Assessment of target enrichment platforms using massively parallel sequencing for the mutation detection for congenital muscular dystrophy

Abstract

Sequencing individual genes by Sanger sequencing is a time-consuming and costly approach to resolve clinically heterogeneous genetic disorders. Panel testing offers the ability to efficiently and cost-effectively screen all of the genes for a particular genetic disorder. We assessed the analytical sensitivity and specificity of two different enrichment technologies, solution-based hybridization and microdroplet-based PCR target enrichment, in conjunction with next-generation sequencing (NGS), to identify mutations in 321 exons representing 12 different genes involved with congenital muscular dystrophies. Congenital muscular dystrophies present diagnostic challenges due to phenotypic variability, lack of standard access to and inherent difficulties with muscle immunohistochemical stains, and a general lack of clinician awareness. NGS results were analyzed across several parameters, including sequencing metrics and genotype concordance with Sanger sequencing. Genotyping data showed that both enrichment technologies produced suitable calls for use in clinical laboratories.

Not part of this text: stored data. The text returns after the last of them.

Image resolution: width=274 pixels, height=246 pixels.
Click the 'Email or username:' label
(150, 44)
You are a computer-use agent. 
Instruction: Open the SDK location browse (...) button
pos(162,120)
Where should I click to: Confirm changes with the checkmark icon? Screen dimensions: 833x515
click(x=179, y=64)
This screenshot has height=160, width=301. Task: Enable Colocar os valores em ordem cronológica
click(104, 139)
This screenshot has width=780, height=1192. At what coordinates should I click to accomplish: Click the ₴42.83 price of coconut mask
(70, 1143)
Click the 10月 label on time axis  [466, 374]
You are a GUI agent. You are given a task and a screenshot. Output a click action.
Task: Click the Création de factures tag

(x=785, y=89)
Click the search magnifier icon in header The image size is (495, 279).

However, microdroplet-based PCR target enrichment is more appropriate for a clinical laboratory, due to excellent sequence specificity and uniformity, reproducibility, high coverage of the target exons, and the ability to distinguish the active gene versus known pseudogenes. Regardless of the method, exons with highly repetitive and high GC regions are not well enriched and require Sanger sequencing for completeness. Our study demonstrates the successful application of targeted sequencing in conjunction with NGS to screen for mutations in hundreds of exons in a genetically heterogeneous human disorder.

Figure 1

Average gene coverage among all of the congenital muscular dystrophy genes following RainDance and SureSelect target enrichment and next-generation sequencing.

Figure 2

Types of variants detected in RainDance and SureSelect samples that were Sanger sequence confirmed. A: Example of splice site mutation of sample C15. One copy of an IVS17+1G>A splice site mutation in intron 17 of POMGNT1 was detected by Sanger sequencing, RainDance, and SureSelect data. Arrows, splice site mutation. B: Example of missense mutation detected in sample C12. One copy of c.2084C>T (p.D695V) missense mutation in LAMA2 was observed in Sanger sequencing, RainDance, and SureSelect data. Arrows, missense mutation.